07_volta_tensorop_gemm
这是一个添加了 linear 计算到 epilogue 中的 gemm 示例
由于矩阵乘法之后经常会在其后添加一些线性运算
这里以 \(\alpha \times C \ + \ \beta \times D\) 为例
因此通过集成到 epilogue 中的方式
可以有效降低不必要的访存 latency，以及 epilogue latency 的掩盖

using ElementAccumulator = float;                   // <- data type of accumulator
using ElementComputeEpilogue = ElementAccumulator;  // <- data type of epilogue operations
using ElementInputA = cutlass::half_t;              // <- data type of elements in input matrix A
using ElementInputB = cutlass::half_t;              // <- data type of elements in input matrix B
using ElementOutput = float;                        // <- data type of elements in output matrix D

// The code section below describes matrix layout of input and output matrices.
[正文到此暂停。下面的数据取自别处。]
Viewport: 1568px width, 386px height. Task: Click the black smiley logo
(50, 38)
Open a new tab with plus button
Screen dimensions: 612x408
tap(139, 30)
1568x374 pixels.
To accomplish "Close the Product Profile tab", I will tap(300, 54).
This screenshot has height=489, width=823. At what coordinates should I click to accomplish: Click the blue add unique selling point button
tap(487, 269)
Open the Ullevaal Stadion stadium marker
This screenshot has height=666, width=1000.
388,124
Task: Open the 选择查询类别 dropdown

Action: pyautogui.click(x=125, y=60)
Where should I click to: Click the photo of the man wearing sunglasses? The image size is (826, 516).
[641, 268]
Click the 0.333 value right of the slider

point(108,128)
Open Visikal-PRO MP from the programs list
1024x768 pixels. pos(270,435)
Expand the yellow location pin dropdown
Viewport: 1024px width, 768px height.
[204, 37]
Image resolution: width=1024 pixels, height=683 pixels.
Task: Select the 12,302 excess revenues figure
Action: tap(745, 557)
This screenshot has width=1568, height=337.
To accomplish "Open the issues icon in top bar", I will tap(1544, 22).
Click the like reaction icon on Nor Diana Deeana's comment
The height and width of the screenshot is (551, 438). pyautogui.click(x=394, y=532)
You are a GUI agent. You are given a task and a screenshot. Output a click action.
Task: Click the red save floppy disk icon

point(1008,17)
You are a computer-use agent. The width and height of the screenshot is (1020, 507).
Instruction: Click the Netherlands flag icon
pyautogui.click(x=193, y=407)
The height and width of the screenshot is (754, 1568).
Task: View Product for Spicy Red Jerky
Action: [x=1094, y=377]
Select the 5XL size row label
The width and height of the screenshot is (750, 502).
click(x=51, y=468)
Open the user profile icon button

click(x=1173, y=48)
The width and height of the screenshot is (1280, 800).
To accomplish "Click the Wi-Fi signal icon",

Column Major for
// Matrix A, Row Major for Matrix B and Row Major for Matrix C
using LayoutInputA = cutlass::layout::ColumnMajor;
using LayoutInputB = cutlass::layout::RowMajor;
using LayoutOutput = cutlass::layout::RowMajor;

// This code section describes whether you want to use tensor cores or regular SIMT cores on GPU SM
using MMAOp = cutlass::arch::OpClassTensorOp;

// This code section describes CUDA SM architecture number
using SmArch = cutlass::arch::Sm70;

// This code section describes the tile size a thread block will compute
using ShapeMMAThreadBlock =
    cutlass::gemm::GemmShape<128, 128, 32>;  // <- threadblock tile M = 128, N = 128, K = 32
// This code section describes tile size a warp will compute
using ShapeMMAWarp = cutlass::gemm::GemmShape<64, 64, 32>;  // <- warp tile M = 64, N = 64, K = 32 
// This code section describes the size of MMA op
using ShapeMMAOp = cutlass::gemm::GemmShape<8, 8, 4>;  // <- MMA Op tile M = 8, N = 8, K = 4

// This code section describes how threadblocks are scheduled on GPU
using SwizzleThreadBlock = cutlass::gemm::threadblock::GemmIdentityThreadblockSwizzle<>;  // <- ??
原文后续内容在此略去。